*Page*:
* * * * *

This is not a sing Kumbaya - New Age -all is unfolding as the universe intended - book. Goldstein points out that in his opinion there is nothing particularly nonviolent in human psychology or physiology. He also believes that there is no great nonviolent evolutionary process at work. The progress toward a more peaceful world is demonstrably uneven and fragile. However, his well-written book (which works as a survey course on war and peace) points out what works and how we should strengthen those things that work. The most effective instrument of peace is the United Nations.
As I read Goldstein's narrative I was struck about how both main stream media and the right only reports peace keeping failures. If it bleeds it leads is the rule for local and international news. Peaceful successes don't get noticed.
With almost no support from the United States, Goldstein argues that UN peace keeping efforts - often eviscerated and almost always inefficient - are the main cause in the effect of a more peaceful world.
His book can be heavy going. Interspersed throughout Goldstein's book is the tragic story of rape as a weapon in war. Sadly violence against women is as old as war itself and rape has long been a means of destroying the social fabric of perceived enemies. Happily, Goldstein also chronicles the powerful and increasing role of women in bringing peace to war torn regions.
Two examples: For decades, in the oil rich Niger Delta armed groups of men battled the oil companies to stop their predation. Sick of the violence by both sides women began nonviolent protests and direct negotiation. And in 2009 measurable progress began to be seen on the ground.

* * * * *

*Document and screenshot pointing records*:
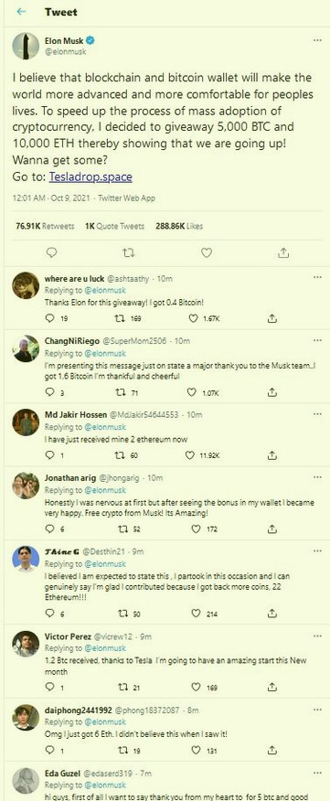Screen dimensions: 330x801
Task: Open more options menu on ChangNiRiego's reply
Action: [317, 339]
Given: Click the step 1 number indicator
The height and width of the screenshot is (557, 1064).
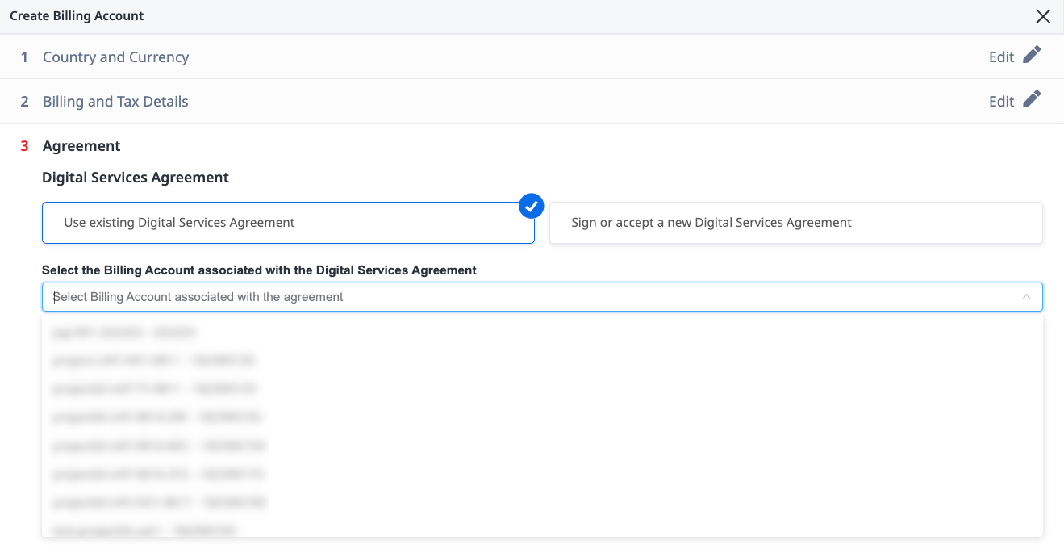Looking at the screenshot, I should (24, 57).

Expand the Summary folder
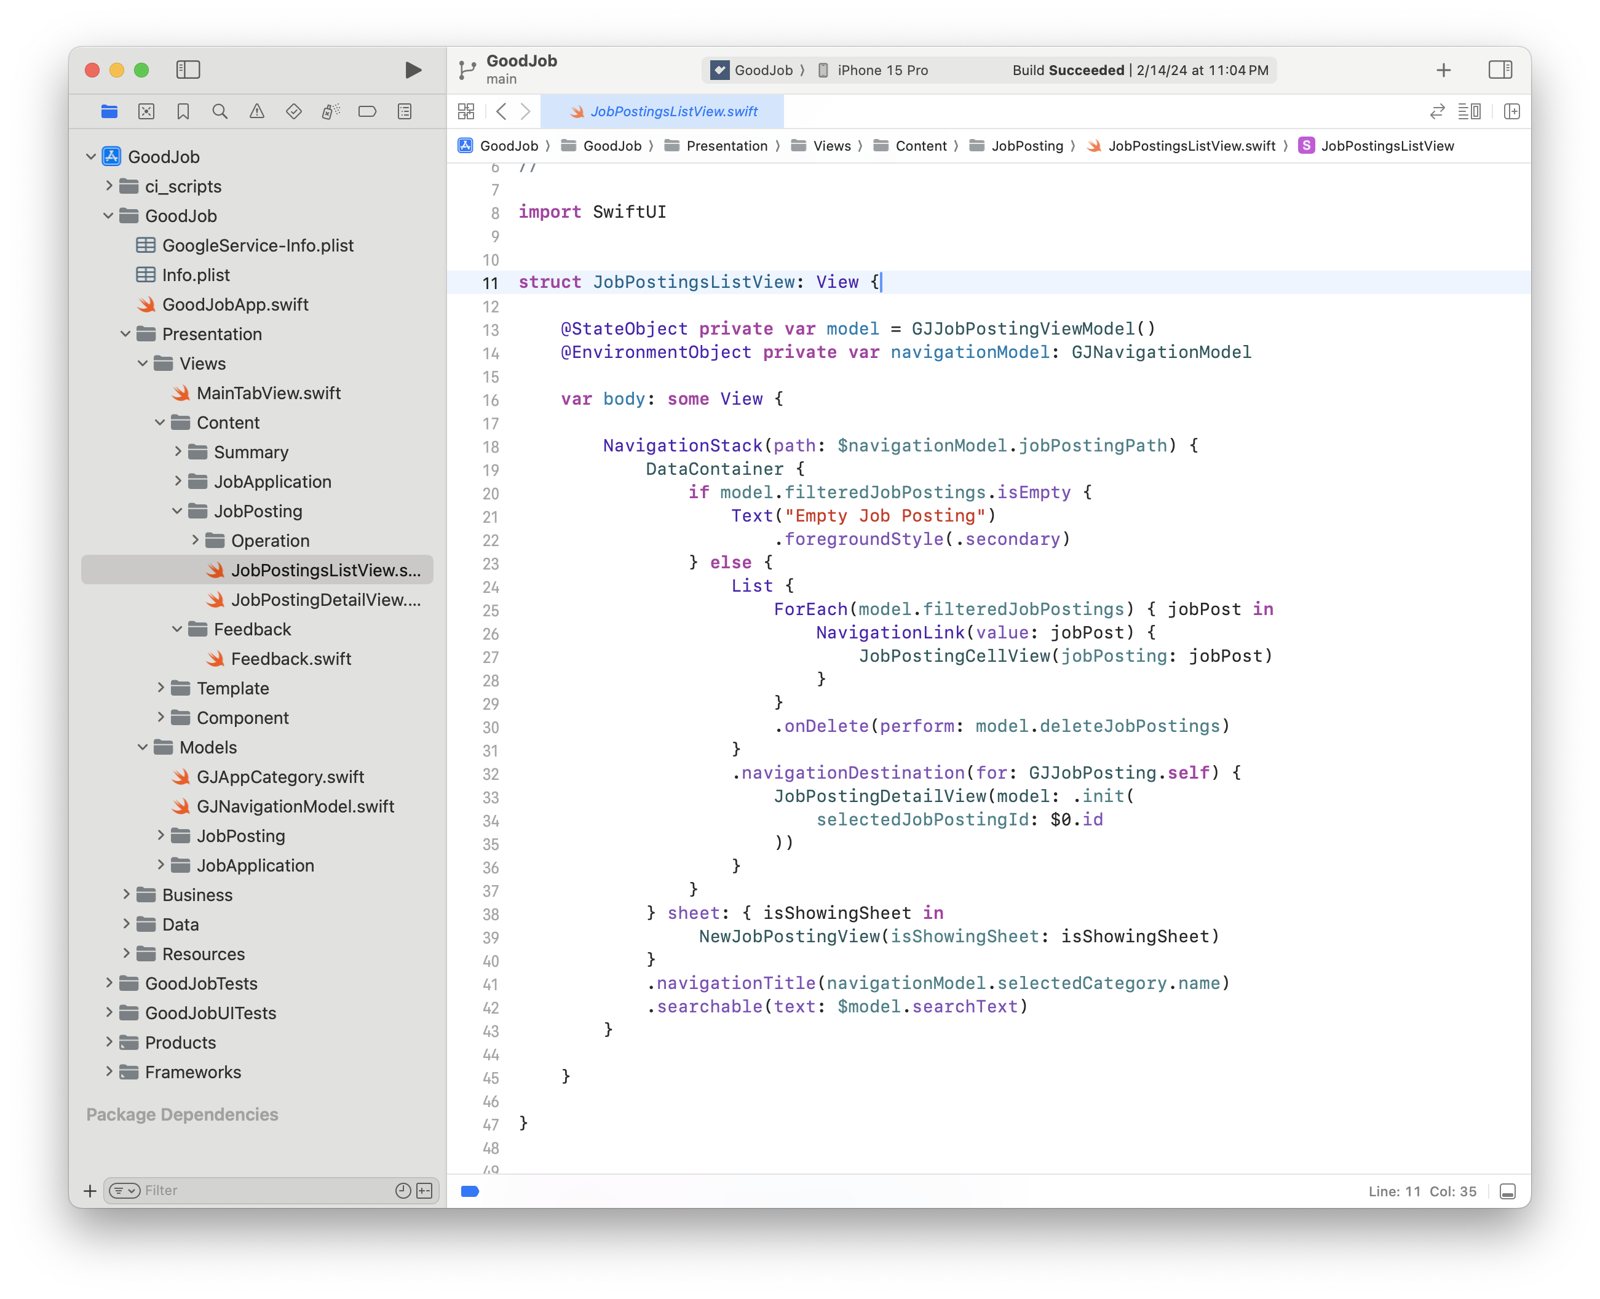tap(178, 451)
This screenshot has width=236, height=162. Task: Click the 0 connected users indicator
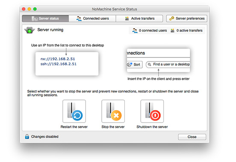150,30
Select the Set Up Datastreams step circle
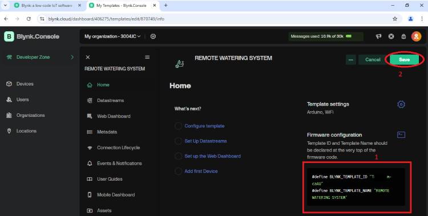 click(178, 141)
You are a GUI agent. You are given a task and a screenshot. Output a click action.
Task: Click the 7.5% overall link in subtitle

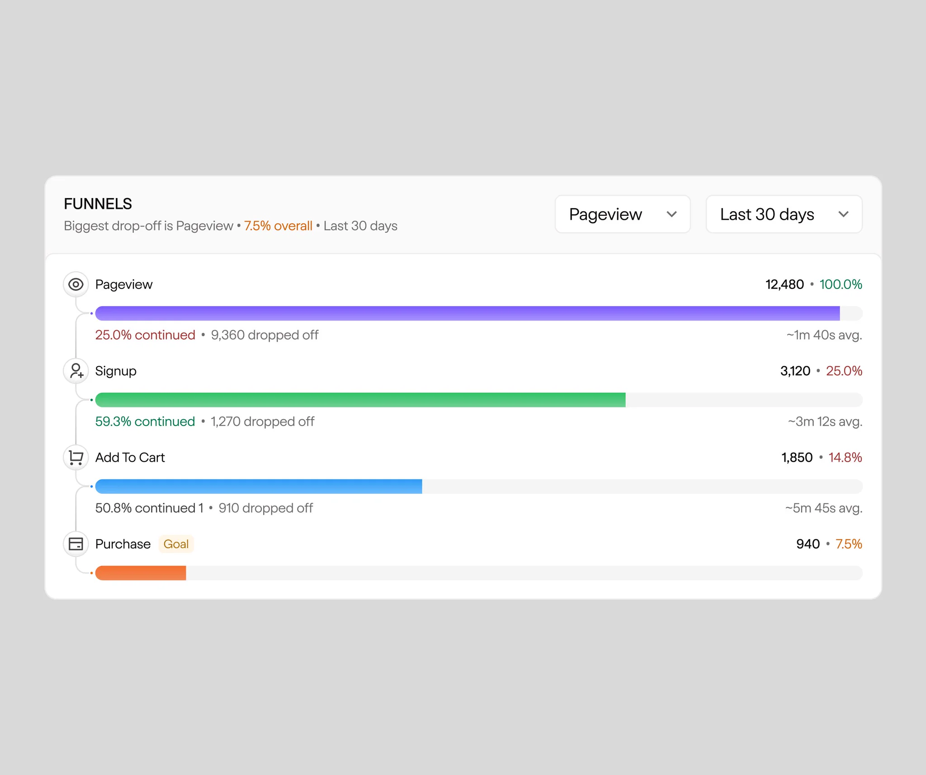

* * * * *

*Exercise instructions*:
1. Translate the sentence "Peaceful successes don't get noticed." from the review into Spanish.
2. Revise everything in the review from "As I read Goldstein's" down to "more peaceful world.", putting "peacekeeping" in place of "peace keeping".

*Answers for this exercise*:
1. Los éxitos pacíficos pasan desapercibidos.

2.
As I read Goldstein's narrative I was struck about how both main stream media and the right only reports peacekeeping failures. If it bleeds it leads is the rule for local and international news. Peaceful successes don't get noticed.
With almost no support from the United States, Goldstein argues that UN peacekeeping efforts - often eviscerated and almost always inefficient - are the main cause in the effect of a more peaceful world.